US20260050447
2026-02-19
Physics
G06F9/44505
A novel approach leverages the extended Berkeley Packet Filter (eBPF) technology to enhance method invocation data collection for application monitoring without requiring modifications to the application itself. By utilizing a method invocation data collector configuration definition, a device can generate an eBPF probe configuration aimed at a specific function within a targeted application. This configuration is then deployed to an eBPF agent, which collects invocation metrics seamlessly, thereby enhancing application observability.
The method pertains to computer networks, specifically focusing on the use of eBPF for agentless observability in application performance monitoring. Modern applications produce significant data volumes that need to be efficiently monitored to improve performance and understand user interactions. Traditional methods require manual instrumentation, which is cumbersome and disrupts application operations.
Conventional observability techniques necessitate embedding monitoring code directly into applications, which is labor-intensive and error-prone. Such methods demand redeployment, leading to downtime and potential service interruptions. This inflexibility can result in outdated data collection and hinder swift performance issue resolution, negatively affecting user experience.

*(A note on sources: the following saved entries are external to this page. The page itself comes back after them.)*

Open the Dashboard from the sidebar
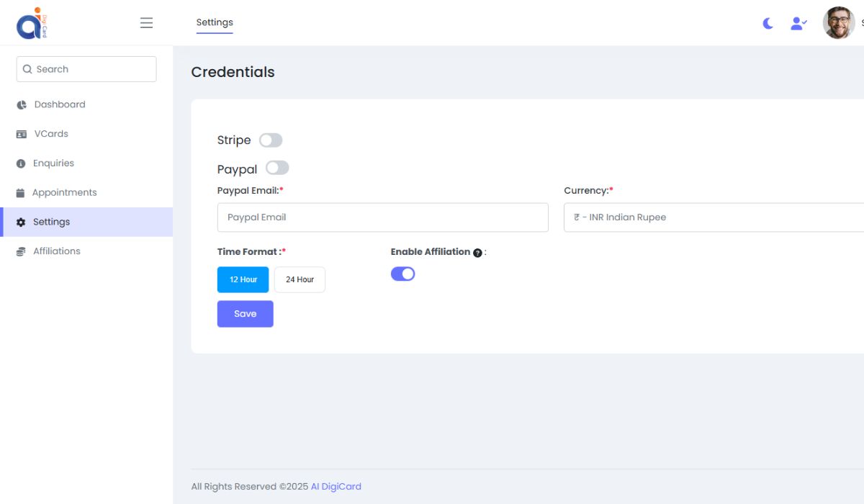(x=59, y=104)
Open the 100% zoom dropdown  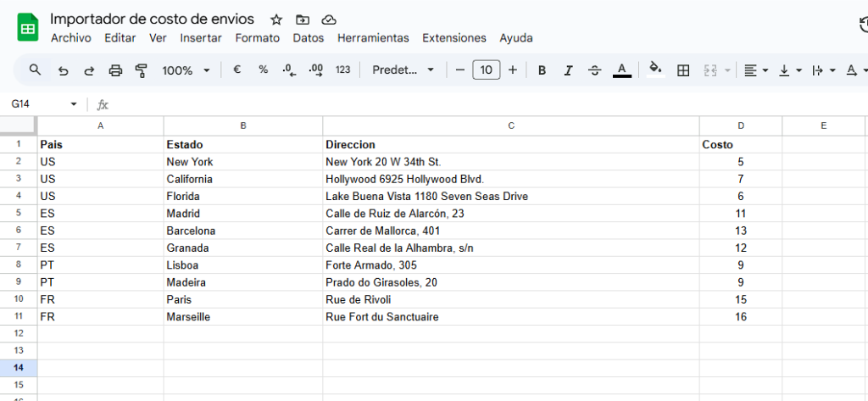click(x=186, y=70)
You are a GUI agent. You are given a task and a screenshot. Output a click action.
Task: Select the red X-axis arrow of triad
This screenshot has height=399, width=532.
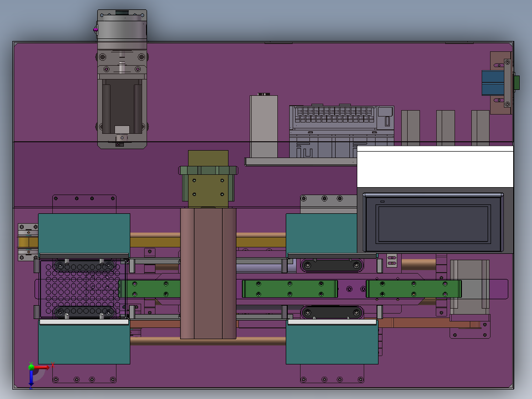click(42, 367)
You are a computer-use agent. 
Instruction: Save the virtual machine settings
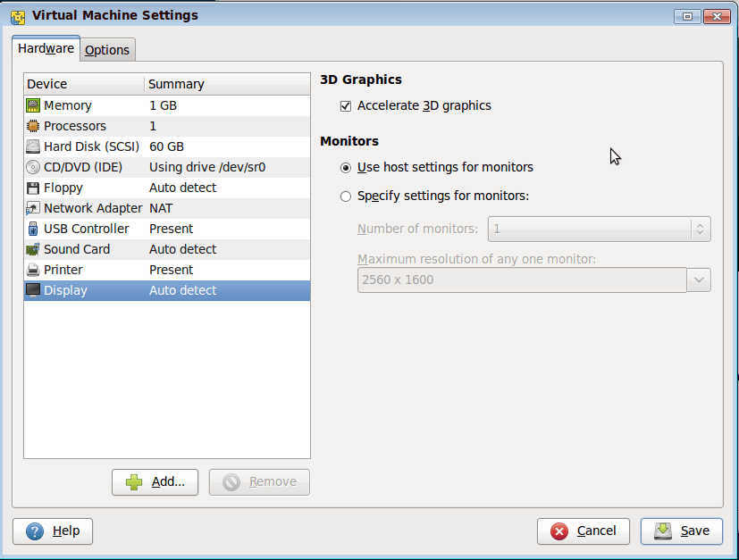681,531
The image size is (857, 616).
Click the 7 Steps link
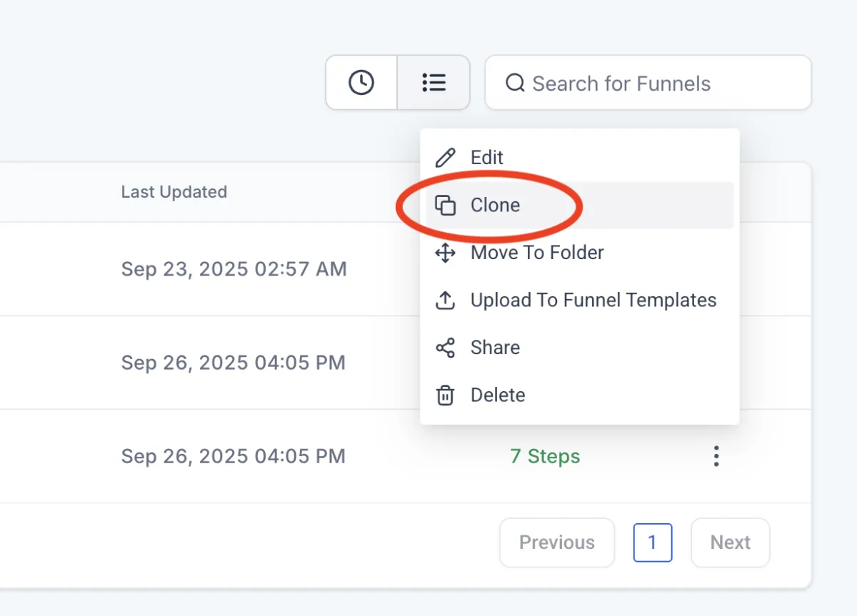click(545, 456)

The disclosed system allows a device to create an eBPF probe configuration based on a specified method invocation data collector configuration. This probe is deployed to an eBPF agent to gather invocation metrics without altering the target application. The collected metrics are then used to augment operational traces, providing comprehensive insights into application behavior.
The implementation can be integrated into various network configurations, including local and wide area networks, utilizing both wired and wireless communication protocols. Devices involved may range from client devices like smartphones and laptops to servers and databases, potentially operating within a cloud-based infrastructure. The architecture supports diverse network interfaces and communication protocols, ensuring flexibility and scalability.